And the thing was a lot of fun. I was very sorry to see it slow down after I left, in the sense that it was neglected. Recently, there have even been some questions as to whether it should be abandoned without being finished.

JY: Really?

AS: And I think that would be a horrific mistake for a lot of reasons.

Basically, the regulatory scheme is a good one. A little more difficult than we had anticipated, but the central issue from day one of the OTC Review--that got very prominent within the agency while I was still there, and has been with the OTC Review to this day--is, who owns it? Where does it belong in the agency? What kind of an activity is it?

Now, I said earlier that Charlie Edwards was a centralizer and somebody who liked to do things out of his office and to have task forces. That way he was sure he could direct it and get it done. So, what I found was an office in my office, and Gary Yingling was in charge of that when I went there. Later Bob Pinkow and others got involved in that and, in essence, they worked for the commissioner. And the Bureau of Drugs was dead-set against that and fought that the whole time.

JY: The structure.

AS: The structure. There was a lot of tension within the agency about the placement of the OTC program because early on it got a lot of resources and it was sexy and exciting. Dick Crout resented very deeply that that program was not in the Bureau of Drugs.

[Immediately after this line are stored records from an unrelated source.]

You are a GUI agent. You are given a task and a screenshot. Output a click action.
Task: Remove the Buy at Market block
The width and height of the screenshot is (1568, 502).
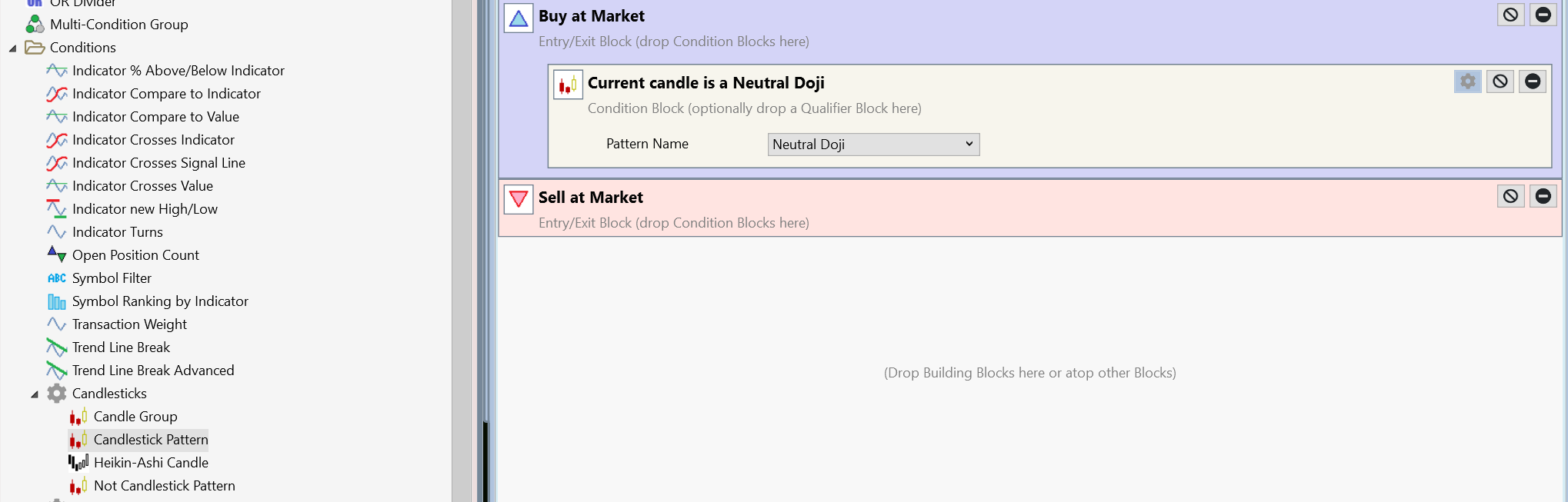tap(1543, 15)
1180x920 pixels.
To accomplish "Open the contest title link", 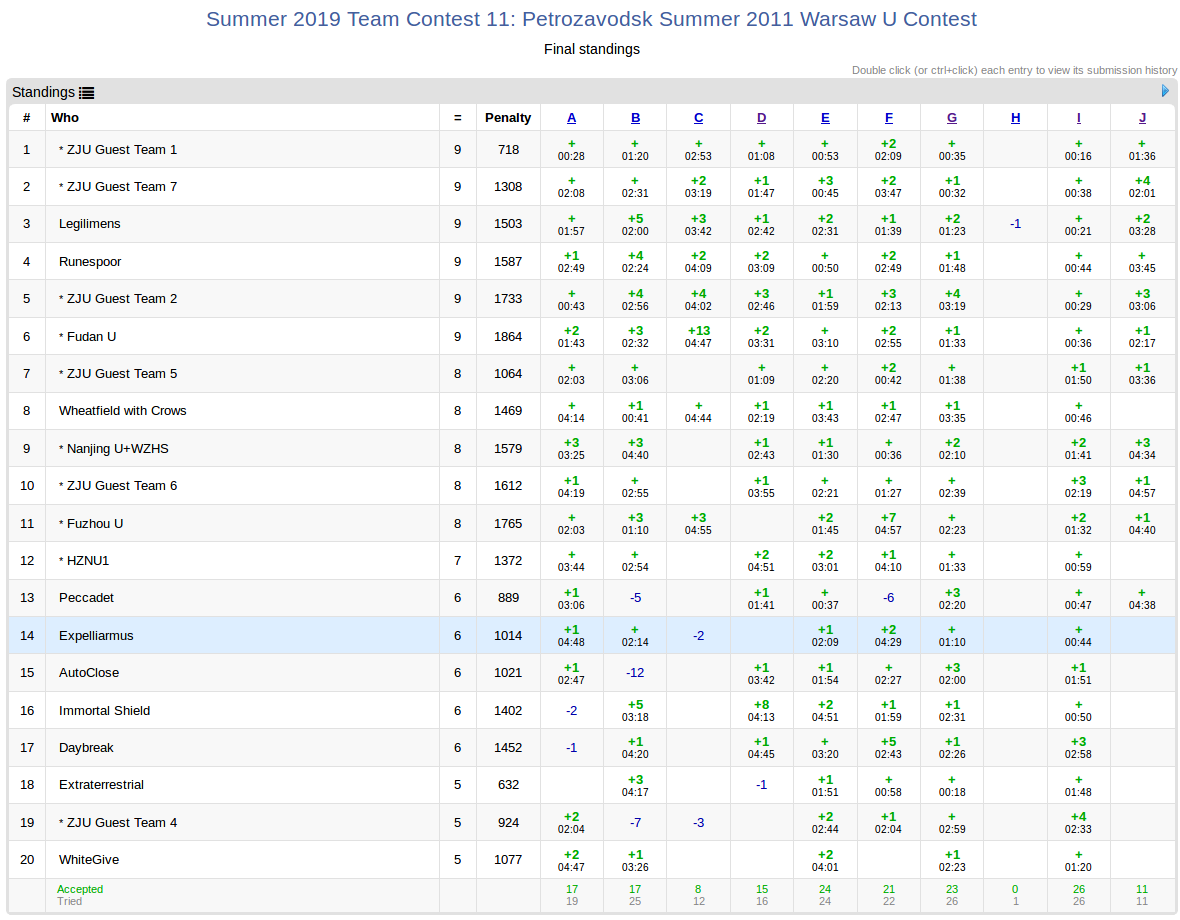I will (x=591, y=19).
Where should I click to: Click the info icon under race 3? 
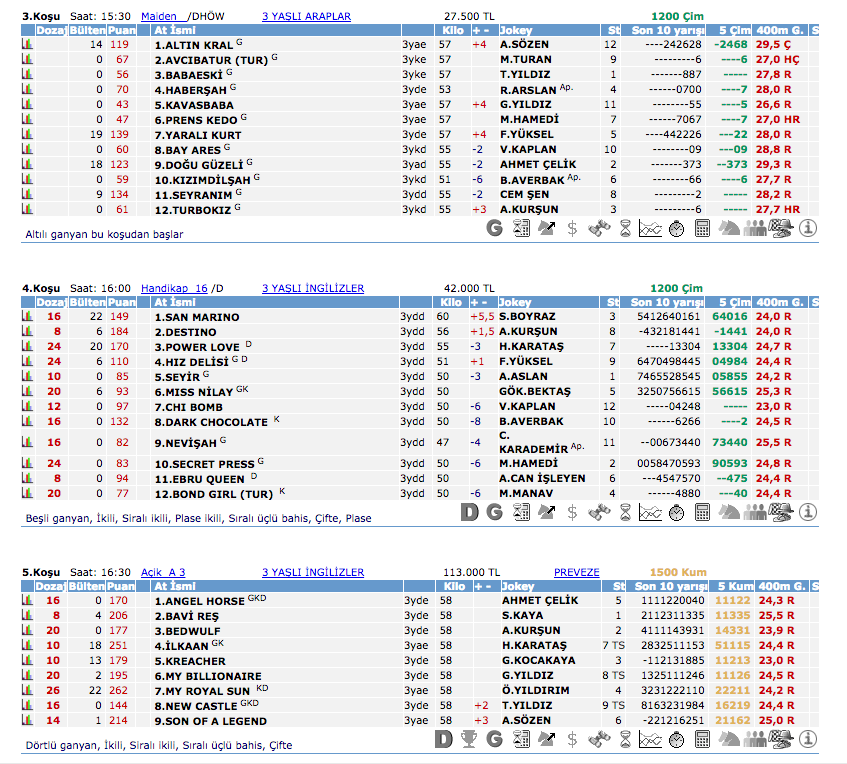point(808,228)
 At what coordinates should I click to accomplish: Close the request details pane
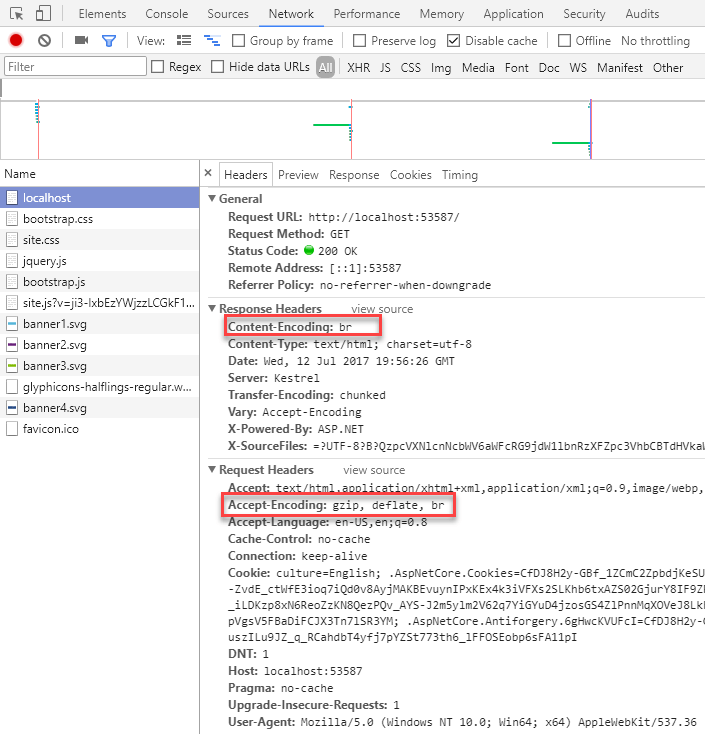[208, 174]
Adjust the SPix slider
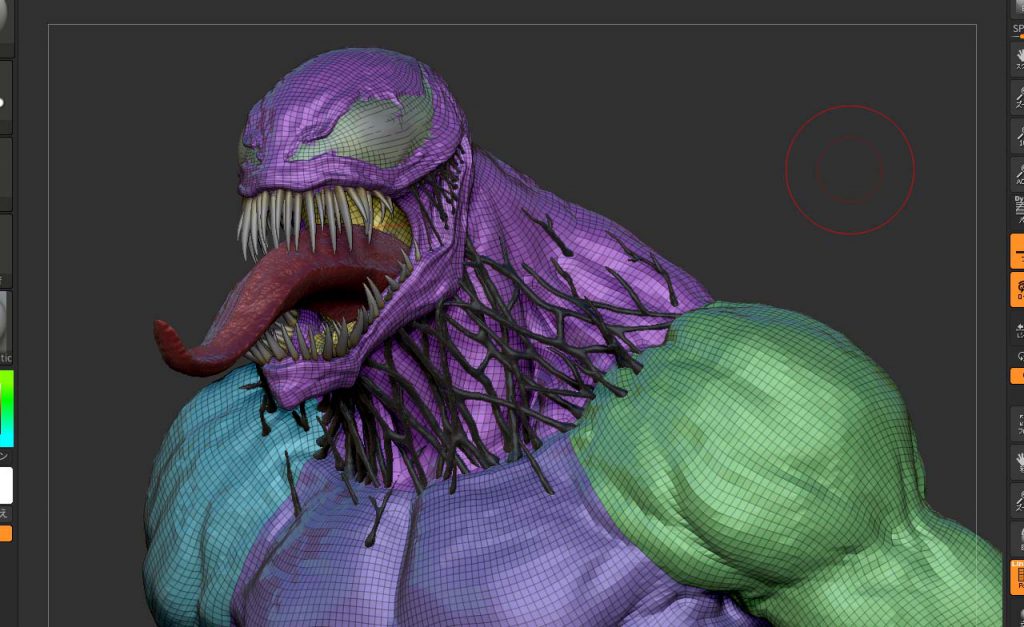Image resolution: width=1024 pixels, height=627 pixels. (x=1017, y=32)
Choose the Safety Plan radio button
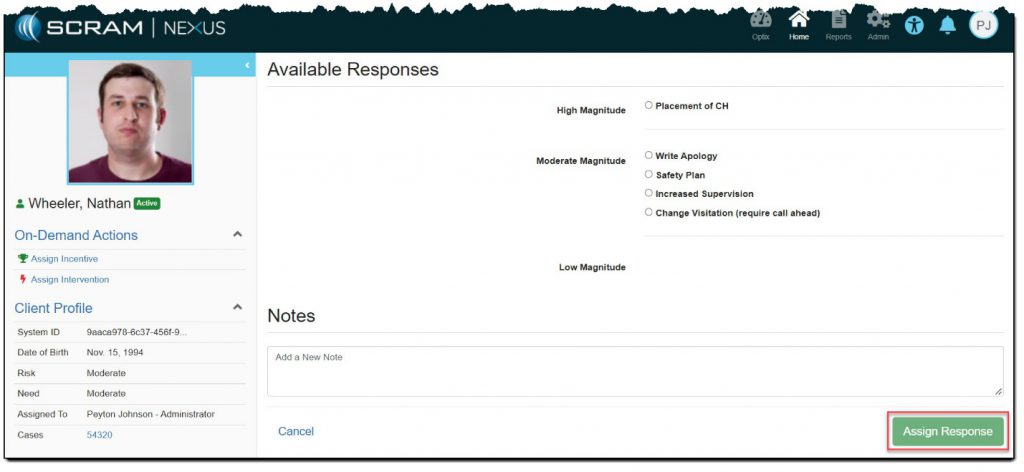The height and width of the screenshot is (472, 1024). click(649, 174)
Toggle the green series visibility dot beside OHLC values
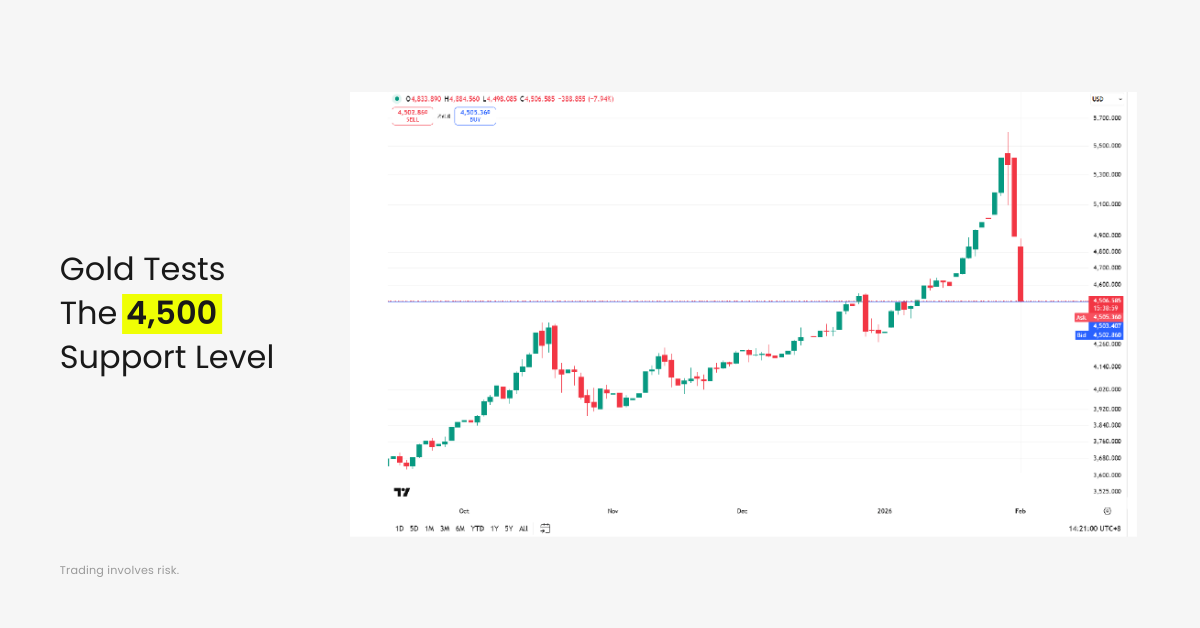The image size is (1200, 628). [398, 99]
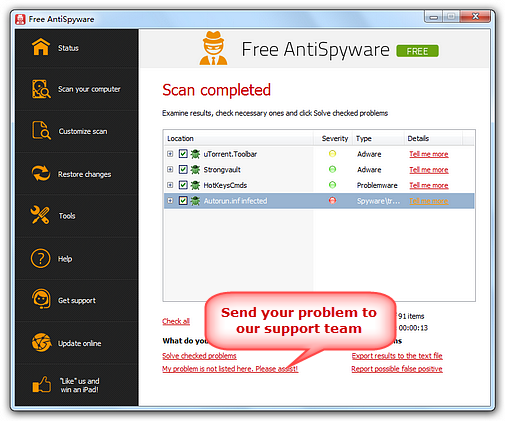505x421 pixels.
Task: Uncheck the Strongvault checkbox
Action: point(183,169)
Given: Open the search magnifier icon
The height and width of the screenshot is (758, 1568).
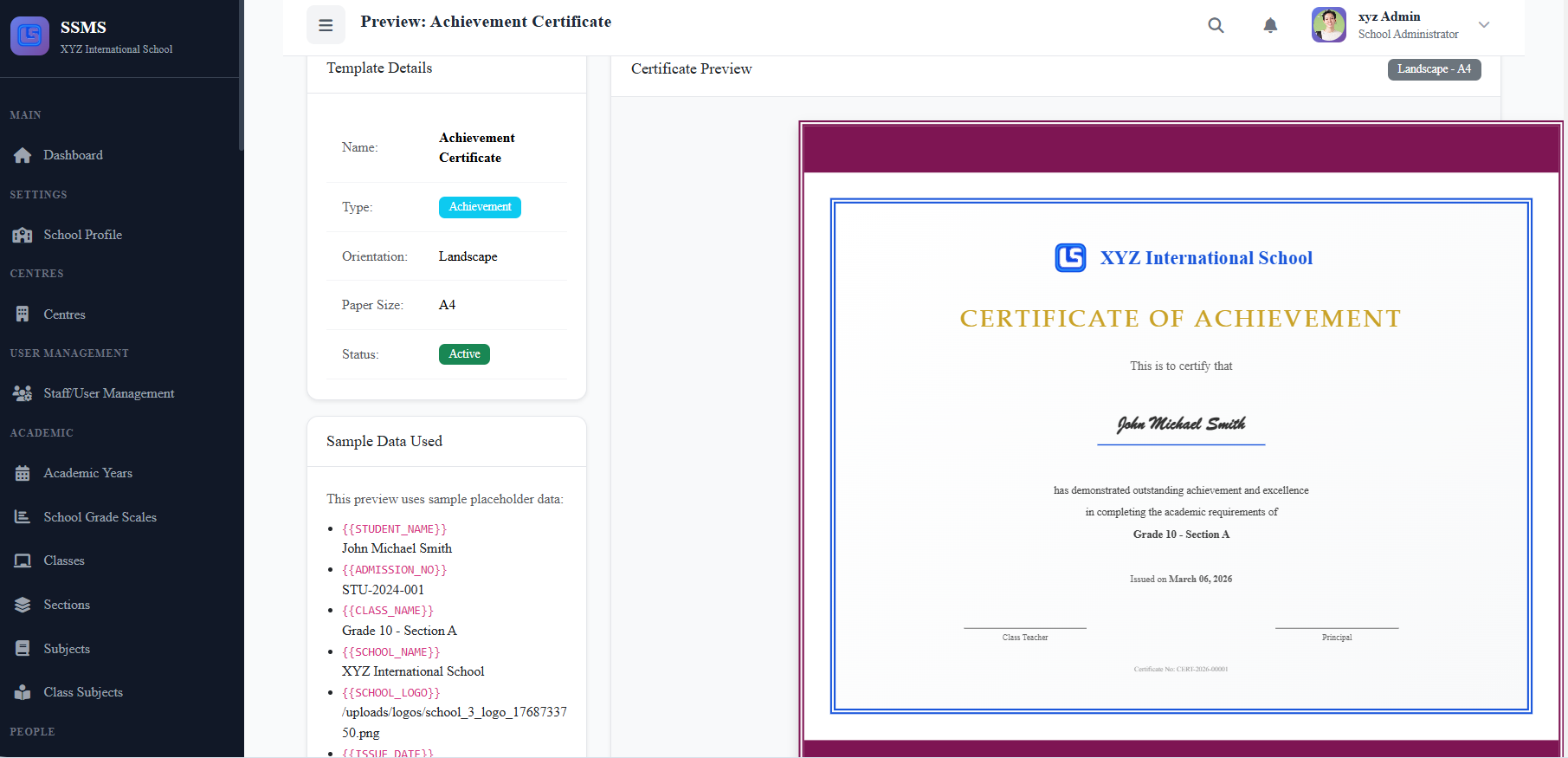Looking at the screenshot, I should (1216, 25).
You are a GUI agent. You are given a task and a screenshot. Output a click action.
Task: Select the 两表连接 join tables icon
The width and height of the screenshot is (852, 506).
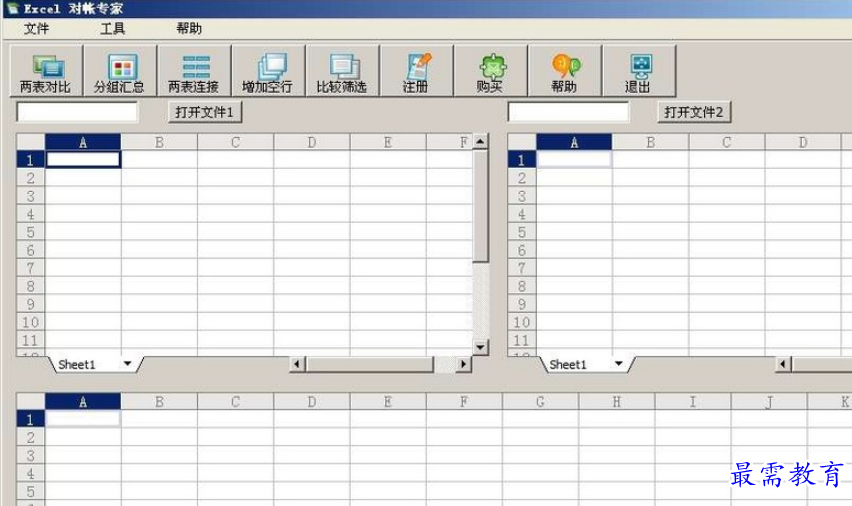tap(194, 72)
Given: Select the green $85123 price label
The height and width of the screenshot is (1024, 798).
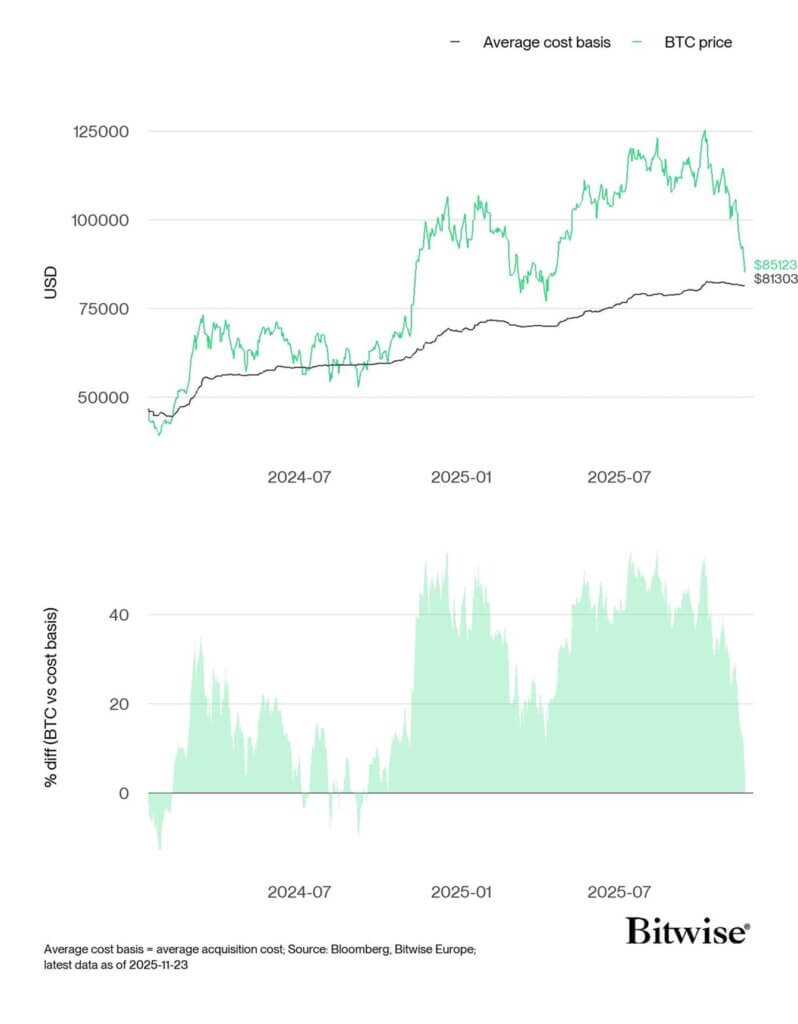Looking at the screenshot, I should pos(776,265).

Now, Charlie's theory was that the only way to get the goddamn thing going, and so on, was do it out of his office, because if he gave it to the Bureau of Drugs to do, they would never do it. It would get caught up in bureaucracy, and the Bureau of Drugs had more important things to do. Charlie was right. I left that structure in place until, toward the end of my tenure as commissioner, I moved it into the bureau. And the reason I moved it into the bureau was that it was far enough along that it started to have to be legitimate. If you were going to regulate that huge class of drugs then with monographs and so on, and if you were going to make switches between prescription and OTC drugs, and if this was going to become a regular part of the program, it could not be a special pet of the commissioner's.

So I told Dick Crout, "All right, I'm going to put it in the Bureau of Drugs and you can have it, but I want it to be a special activity in the Bureau of Drugs, and the instant that thing starts to slow down, I'm going to pull it out again." And I had a kind of a personal contract with Dick Crout and we agreed and shook hands and I put it in the Bureau of Drugs. And it was all right until I left. When I left and quit protecting the program personally, it started to slow down. It was not a high priority in the Bureau of Drugs, and I think that that was the major reason that it . . .

And then the new commissioners would come in and it wasn't sitting there right in front of them, and it became, then, to later commissioners like the DESI Review was to me.

JY: Right.

AS: Kind of boring.

JY: Right. I see that. Two questions: One, what was your own personal view of a point that was much disputed, and I'm not sure is settled yet, about whether the labeling claims for the different classes of OTC drugs should be rigorously fixed by FDA and literally followed by industry, as against greater flexibility for claims and synonyms that industry could come up with?

And the second questions is, why do you think that the OTC Review seemed to generate a movement of drugs from prescription to non-prescription status that seems to be rolling on today?

AS: Well, with regard to the second question, the reason the switch issue came up was because there were good people on the panel. Again, you see, the question was not a cop-type question. The question of the OTC Review was, what products under what conditions ought to be freely available to the American people?

The way the panels were set up, I think, was clever because the panels were set up almost by disease grouping or by disease category. They were functional panels by problem areas--antacids or hemorrhoids or skin conditions or gastrointestinal conditions or sleep. You know, what kinds of products should be freely available to the American people to help them sleep?

If you've got a group of good people sitting there thinking about this, one of the first things they'll think of is Benadryl or an antihistamine, and say, "Well, that is safer and more effective than some of this garbage that's on the market now." If what you want is a safe and effective thing, you're going to look over the range of things you know makes people drowsy. And some people get drowsy with antihistamines.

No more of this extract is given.